建築基準法の改正で住まいの安全度がアップ

この6月に建築基準法が改正され、構造計算のチェックが厳しくなりました。これから家を買う人にどんなメリットがあるのか、改正内容を少し詳しく見ていきましょう。

マンション

●第三者機関が建物の構造計算をチェック

一戸建てやマンションなどの住宅をはじめ、ビルや学校などあらゆる建物を建てるときは、建築基準法という法律を守らなければなりません。建物を建てる前に建築主事という行政機関か、民間の確認検査機関に設計図を提出して、法律に違反していないかどうかをチェックしてもらいます。これが建築確認と呼ばれる手続きです。

6月20日に改正された建築基準法では、一定規模以上の建物の基礎や柱、梁などの構造部分について、設計に不可欠な「構造計算」を第三者機関が改めてチェックするルールを定めました。一定規模以上というのは、「高さが13mまたは軒の高さが9mを超える木造の建築物」「高さが20mを超える鉄筋コンクリート造などの建築物」などです。

第三者機関とは都道府県知事が指定する構造計算適合性判定機関のことで、構造計算適合性判定員という専門家が構造計算に誤りや違反などがないかをチェックする仕組みです。

■構造計算適合判定の流れ

構造計算適合判定の流れ

●建築士への規制を強化して建物の安全性を確保

これまでの建築確認手続きでも設計図がチェックされていましたが、構造に関する設計は専門性が高いため十分な確認ができていないのが実態でした。それでも問題が表面化しなかったのは、「建築士は法律を守って設計する」という“性善説”が当たり前とされていたからです。

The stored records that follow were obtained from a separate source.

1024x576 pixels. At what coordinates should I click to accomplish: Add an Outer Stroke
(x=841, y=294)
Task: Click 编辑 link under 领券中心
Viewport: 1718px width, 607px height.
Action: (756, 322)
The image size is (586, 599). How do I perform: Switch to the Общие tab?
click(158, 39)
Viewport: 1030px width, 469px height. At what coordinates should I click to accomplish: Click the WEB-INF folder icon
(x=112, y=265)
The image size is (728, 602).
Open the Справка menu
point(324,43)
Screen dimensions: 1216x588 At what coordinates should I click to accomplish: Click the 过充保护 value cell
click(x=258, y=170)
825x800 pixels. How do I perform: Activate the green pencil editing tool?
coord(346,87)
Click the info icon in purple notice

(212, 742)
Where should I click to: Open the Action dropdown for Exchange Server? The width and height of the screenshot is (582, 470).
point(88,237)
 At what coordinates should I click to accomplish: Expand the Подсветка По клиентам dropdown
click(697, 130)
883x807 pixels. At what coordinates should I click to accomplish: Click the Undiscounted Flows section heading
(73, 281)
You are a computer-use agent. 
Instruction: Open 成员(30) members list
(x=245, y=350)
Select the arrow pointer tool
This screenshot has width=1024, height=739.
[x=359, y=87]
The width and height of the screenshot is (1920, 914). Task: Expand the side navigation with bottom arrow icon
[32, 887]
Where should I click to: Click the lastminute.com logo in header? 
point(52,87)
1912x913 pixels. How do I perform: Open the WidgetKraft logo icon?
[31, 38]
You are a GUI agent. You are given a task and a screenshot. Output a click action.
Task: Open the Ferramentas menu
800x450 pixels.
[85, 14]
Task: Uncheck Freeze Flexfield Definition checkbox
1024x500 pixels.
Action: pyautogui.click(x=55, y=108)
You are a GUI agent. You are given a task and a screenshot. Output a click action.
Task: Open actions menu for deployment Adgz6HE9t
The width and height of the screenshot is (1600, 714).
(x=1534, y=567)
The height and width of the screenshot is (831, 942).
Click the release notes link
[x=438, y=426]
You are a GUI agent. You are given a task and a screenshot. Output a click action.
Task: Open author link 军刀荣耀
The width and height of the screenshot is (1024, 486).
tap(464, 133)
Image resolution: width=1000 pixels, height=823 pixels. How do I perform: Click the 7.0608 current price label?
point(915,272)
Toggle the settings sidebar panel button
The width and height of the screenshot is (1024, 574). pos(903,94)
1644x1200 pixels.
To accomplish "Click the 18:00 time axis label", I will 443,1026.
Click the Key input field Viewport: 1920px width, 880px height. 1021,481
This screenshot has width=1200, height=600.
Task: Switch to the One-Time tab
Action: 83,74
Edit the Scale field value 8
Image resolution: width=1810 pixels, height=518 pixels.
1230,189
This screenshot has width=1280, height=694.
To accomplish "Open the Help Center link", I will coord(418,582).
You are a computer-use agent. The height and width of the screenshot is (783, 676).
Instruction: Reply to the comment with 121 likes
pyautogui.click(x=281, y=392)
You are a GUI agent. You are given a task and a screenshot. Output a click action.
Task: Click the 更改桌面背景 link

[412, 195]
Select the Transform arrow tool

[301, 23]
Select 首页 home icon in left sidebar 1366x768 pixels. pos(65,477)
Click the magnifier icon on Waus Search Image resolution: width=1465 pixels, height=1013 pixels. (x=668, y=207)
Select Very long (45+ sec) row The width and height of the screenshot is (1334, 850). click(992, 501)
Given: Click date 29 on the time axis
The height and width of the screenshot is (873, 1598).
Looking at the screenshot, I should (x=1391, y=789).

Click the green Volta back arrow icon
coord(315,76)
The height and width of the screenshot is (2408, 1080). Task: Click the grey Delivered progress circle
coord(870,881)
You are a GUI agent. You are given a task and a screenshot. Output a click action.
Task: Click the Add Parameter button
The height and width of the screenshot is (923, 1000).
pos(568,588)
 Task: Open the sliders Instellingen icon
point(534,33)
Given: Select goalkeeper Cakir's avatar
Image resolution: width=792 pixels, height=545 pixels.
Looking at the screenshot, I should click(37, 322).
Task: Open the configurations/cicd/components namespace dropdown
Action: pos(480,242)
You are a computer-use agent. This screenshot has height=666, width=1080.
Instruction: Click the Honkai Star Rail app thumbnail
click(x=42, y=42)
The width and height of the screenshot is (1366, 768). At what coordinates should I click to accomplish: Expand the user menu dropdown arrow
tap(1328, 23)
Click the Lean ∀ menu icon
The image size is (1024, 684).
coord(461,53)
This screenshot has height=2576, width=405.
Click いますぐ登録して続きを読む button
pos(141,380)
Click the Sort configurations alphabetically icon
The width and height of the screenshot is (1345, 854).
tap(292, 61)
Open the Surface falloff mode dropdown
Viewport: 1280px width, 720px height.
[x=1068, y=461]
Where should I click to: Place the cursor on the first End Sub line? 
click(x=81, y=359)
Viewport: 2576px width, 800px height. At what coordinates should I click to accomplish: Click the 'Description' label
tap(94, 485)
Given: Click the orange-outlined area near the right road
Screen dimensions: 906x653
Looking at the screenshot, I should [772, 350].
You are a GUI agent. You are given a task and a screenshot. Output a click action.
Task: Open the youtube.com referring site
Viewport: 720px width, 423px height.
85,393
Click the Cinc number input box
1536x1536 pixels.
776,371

ところが、先の耐震偽装事件によって、そうした常識が覆されてしまいました。そこで今度は「建築士でもミスや偽装を犯すこともある」との“性悪説”に立って制度の見直しが行われたのです。

法改正ではこのほかにも、違反を犯した建築士などに対する罰則の強化や、処分を受けた建築士や建築士事務所の名前を公表するルールも盛り込まれました。二重・三重の規制強化により、建物の安全性を確保しようというわけです。

●第2・第3の対策も順次スタートされる

今回の改正は耐震偽装対策のいわば第1弾です。第2弾・第3弾の対策もすでに法律が成立しており、順次施行されることになっています。

第2弾では一定の建物について、構造と設備の設計が法律に適合しているかどうかを専門の建築士がチェックすることを義務づけています。また、万が一欠陥や偽装が発覚した場合に購入者などが損害を被らないよう、売主などに保険制度への加入を義務づける内容が第3弾です。

これら一連の対策は建築士や売主などを対象としたものなので、購入者の負担が増えるわけではありません。すでに売主側で安全対策を強化する動きも進んでおり、安心して住宅を買える環境が整いつつあるといえるでしょう。